É verdade que a necessidade de guardar alguma moeda de troca para a sobrevivência não é nova, e a história do capitalismo é a história da acumulação. Mas, hoje, guardar dinheiro não é para a troca, mas para a sua multiplicação, pelo simples fato de tê-lo, o principal pilar da ideologia individualista que a crise pandêmica exacerbou: os efeitos da financeirização da vida cotidiana no laço social.
Quem tem um excedente em seus ingressos compra dólares, apartamentos ou qualquer coisa que renda mais dinheiro no curto prazo. Não se trata de uma conduta reprovável. Mas que esse seja o norte de nosso dia a dia, para além de qualquer ofício ou profissão, também tem efeitos.

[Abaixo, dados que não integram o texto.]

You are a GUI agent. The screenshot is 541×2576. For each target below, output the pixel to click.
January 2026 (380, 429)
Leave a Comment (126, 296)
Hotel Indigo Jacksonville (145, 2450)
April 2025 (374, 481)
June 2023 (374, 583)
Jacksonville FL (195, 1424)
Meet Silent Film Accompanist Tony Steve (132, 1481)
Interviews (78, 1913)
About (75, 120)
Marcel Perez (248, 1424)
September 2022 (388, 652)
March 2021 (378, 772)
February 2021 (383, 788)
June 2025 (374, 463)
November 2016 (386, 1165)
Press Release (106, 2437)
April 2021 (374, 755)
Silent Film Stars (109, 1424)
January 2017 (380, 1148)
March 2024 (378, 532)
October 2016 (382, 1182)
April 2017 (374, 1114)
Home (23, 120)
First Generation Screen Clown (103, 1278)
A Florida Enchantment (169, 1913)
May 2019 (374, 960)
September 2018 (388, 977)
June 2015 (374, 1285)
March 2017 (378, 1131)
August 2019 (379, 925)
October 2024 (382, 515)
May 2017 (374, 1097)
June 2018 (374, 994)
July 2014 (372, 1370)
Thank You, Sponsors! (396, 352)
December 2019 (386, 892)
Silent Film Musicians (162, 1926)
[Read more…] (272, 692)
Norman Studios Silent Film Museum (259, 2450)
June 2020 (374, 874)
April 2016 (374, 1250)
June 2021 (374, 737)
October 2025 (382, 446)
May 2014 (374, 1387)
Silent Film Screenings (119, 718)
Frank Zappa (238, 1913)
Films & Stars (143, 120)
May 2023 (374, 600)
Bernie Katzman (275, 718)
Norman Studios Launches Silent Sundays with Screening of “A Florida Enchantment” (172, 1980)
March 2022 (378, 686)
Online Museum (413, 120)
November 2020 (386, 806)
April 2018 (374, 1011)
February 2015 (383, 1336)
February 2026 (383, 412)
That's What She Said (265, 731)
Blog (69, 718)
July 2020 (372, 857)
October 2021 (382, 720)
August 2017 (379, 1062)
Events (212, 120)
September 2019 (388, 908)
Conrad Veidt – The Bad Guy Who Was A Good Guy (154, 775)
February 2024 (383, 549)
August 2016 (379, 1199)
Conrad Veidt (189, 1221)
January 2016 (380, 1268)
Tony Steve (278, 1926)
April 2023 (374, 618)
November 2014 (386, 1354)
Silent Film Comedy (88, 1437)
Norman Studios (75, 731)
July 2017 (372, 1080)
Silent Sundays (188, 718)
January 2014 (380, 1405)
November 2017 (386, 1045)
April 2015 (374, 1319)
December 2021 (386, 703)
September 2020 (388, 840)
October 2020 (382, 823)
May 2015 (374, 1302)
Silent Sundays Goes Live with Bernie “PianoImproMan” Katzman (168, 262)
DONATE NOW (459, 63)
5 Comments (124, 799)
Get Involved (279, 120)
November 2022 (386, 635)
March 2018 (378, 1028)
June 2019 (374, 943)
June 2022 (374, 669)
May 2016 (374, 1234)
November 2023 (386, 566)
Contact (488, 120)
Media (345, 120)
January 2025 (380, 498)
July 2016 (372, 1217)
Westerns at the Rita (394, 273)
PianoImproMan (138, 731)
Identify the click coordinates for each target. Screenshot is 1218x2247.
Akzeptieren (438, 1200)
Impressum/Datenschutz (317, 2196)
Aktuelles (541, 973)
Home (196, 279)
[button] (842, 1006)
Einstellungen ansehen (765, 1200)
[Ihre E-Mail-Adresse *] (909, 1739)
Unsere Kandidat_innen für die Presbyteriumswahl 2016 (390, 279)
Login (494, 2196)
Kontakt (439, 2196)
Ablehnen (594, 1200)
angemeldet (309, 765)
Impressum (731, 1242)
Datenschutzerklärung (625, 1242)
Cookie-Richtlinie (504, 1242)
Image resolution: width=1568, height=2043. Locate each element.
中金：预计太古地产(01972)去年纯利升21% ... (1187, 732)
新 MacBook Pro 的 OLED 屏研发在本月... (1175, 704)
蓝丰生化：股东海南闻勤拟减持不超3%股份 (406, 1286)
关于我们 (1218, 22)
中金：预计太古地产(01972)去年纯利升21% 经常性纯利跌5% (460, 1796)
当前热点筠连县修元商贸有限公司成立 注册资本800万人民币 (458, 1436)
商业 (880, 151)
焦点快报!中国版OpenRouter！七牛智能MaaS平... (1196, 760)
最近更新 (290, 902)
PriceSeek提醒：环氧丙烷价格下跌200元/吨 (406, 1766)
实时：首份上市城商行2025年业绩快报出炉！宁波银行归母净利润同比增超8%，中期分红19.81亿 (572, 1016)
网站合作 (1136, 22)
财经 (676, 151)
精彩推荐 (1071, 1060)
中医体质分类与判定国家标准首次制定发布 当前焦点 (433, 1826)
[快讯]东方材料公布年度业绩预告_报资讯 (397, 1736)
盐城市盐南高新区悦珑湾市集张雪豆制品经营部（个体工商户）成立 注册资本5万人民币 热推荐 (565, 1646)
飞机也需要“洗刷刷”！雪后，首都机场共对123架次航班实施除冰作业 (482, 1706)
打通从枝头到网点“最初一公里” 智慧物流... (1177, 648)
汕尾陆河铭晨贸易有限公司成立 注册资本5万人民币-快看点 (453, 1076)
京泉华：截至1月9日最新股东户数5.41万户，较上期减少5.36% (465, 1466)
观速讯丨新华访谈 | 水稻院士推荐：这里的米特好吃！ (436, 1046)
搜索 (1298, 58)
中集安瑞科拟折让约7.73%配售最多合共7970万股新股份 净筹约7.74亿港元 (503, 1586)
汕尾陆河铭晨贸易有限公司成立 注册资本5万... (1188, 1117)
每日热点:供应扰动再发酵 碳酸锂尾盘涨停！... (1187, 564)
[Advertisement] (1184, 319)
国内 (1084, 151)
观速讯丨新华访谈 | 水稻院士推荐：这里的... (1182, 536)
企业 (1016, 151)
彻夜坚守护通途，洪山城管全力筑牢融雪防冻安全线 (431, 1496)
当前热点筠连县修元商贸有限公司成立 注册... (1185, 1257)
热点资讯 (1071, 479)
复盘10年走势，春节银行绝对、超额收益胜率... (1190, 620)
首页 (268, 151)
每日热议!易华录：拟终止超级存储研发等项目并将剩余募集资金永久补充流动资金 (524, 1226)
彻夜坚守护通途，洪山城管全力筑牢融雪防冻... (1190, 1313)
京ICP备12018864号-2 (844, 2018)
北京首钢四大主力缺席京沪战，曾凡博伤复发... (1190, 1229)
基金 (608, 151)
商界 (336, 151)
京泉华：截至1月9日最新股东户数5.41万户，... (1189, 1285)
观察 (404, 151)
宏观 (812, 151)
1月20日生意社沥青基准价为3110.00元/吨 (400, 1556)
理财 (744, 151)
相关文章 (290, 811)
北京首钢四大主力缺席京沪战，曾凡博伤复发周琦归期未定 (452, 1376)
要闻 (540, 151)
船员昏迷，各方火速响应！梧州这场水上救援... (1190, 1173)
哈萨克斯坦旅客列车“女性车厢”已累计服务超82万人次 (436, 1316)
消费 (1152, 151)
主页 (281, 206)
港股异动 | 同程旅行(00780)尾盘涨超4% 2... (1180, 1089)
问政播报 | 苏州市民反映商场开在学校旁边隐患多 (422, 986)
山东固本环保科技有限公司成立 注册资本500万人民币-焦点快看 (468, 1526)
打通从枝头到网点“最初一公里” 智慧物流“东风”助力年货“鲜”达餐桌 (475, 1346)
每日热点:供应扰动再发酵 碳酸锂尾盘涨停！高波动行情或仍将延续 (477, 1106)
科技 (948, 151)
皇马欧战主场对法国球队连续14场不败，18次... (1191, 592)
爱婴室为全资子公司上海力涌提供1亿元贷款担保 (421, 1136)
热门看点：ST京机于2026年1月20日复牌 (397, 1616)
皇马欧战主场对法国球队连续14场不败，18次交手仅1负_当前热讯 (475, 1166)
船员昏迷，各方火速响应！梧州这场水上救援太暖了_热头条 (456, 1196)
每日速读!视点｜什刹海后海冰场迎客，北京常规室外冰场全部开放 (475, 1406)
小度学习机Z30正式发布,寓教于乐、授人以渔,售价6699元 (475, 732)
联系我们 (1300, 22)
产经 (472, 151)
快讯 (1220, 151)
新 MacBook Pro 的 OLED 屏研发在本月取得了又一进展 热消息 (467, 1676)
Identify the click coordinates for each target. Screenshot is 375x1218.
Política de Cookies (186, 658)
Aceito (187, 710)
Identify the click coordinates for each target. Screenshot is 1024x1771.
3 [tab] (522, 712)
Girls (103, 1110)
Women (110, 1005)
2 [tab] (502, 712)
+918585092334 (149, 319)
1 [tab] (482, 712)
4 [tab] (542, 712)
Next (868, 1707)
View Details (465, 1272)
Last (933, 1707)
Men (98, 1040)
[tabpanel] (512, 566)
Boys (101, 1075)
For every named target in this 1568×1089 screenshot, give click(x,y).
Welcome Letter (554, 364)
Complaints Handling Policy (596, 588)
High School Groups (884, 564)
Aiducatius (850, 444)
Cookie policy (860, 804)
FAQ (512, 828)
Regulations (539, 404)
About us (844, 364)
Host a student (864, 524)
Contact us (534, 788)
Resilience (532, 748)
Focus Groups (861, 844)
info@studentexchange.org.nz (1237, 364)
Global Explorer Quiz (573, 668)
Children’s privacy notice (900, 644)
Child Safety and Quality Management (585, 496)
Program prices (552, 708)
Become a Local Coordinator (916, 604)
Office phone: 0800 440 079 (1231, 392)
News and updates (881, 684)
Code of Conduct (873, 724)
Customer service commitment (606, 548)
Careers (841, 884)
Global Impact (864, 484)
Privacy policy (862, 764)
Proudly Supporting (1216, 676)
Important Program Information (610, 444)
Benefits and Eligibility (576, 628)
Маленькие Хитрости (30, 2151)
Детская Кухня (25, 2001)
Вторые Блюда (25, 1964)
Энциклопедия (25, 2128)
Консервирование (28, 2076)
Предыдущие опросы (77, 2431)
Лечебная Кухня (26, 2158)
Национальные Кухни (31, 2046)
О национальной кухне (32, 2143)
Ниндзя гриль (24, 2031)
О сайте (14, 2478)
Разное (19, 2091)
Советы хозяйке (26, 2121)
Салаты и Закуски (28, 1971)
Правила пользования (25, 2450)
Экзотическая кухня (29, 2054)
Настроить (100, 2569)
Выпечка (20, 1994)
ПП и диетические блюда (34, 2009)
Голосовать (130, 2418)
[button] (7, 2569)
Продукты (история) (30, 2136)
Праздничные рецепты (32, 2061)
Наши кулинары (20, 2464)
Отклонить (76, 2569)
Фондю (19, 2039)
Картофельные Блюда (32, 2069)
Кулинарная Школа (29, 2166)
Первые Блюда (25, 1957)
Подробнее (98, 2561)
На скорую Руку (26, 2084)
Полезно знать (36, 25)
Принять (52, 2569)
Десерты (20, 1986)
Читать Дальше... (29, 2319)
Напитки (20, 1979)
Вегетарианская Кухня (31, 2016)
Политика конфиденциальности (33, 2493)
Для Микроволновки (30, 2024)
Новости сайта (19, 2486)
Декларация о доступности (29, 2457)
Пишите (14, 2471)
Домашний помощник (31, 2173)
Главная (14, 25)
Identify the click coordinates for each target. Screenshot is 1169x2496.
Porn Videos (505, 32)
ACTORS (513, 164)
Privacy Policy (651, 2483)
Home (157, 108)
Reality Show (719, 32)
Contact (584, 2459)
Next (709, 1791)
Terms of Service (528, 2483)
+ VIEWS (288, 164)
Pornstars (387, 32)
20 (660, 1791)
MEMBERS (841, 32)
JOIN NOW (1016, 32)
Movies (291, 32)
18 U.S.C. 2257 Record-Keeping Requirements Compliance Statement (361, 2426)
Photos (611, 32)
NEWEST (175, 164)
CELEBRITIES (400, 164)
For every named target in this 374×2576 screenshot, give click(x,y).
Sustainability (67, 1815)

Quanto mais a vida se concentra em torno dessa lógica, mais qualquer posicionamento político para desconstruir a ginástica capitalista cotidiana fica em déficit. A acumulação de dinheiro se torna solidária à acumulação de privilégios, que ninguém quer ceder porque em época de catástrofe a única “epopeia” realmente existente no imaginário coletivo tem a ver com a acumulação como refúgio e como identidade.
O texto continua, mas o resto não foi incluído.